What the report is asking institutions to do next
The report doesn’t stop at diagnosis. It lays out an 18-month roadmap moving institutions from shoring up foundational controls, to building continuous monitoring and assessment capability, to eventually achieving more resilient security architecture as an end state. That sequencing is itself a statement: the authors are explicitly rejecting the idea of periodic, point-in-time security reviews in favor of continuous, always-on risk assessment — a philosophy echoed by CERT-In Director General Dr. Sanjay Bahl, who frames cyber resilience as a shared responsibility across institutions, regulators and the broader digital supply chain, rather than a box-ticking compliance exercise.

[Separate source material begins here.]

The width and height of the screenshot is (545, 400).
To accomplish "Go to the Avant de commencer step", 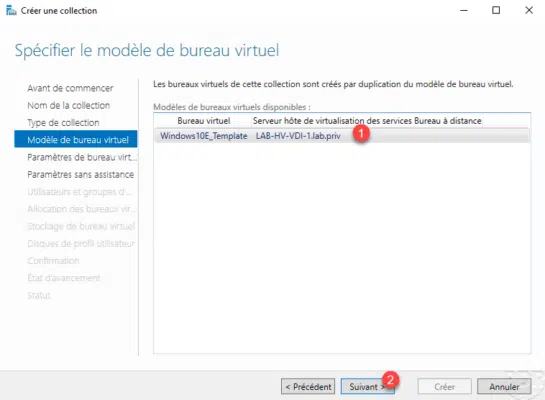I will click(x=70, y=88).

SISA’s founder and CEO, Dharshan Shanthamurthy, makes a case that’s worth taking seriously beyond the press-release framing: that BFSI’s entire business model rests on trust — that transactions are genuine, systems behave as intended, and money moves securely through an interdependent network of institutions. When that trust breaks, he argues, the damage is never contained to one firm; it ripples across the wider financial system. That’s a reasonable description of systemic risk in a sector where institutions are deeply interconnected, and it’s the underlying justification for why the report positions cybersecurity as a central business function rather than a peripheral technical one.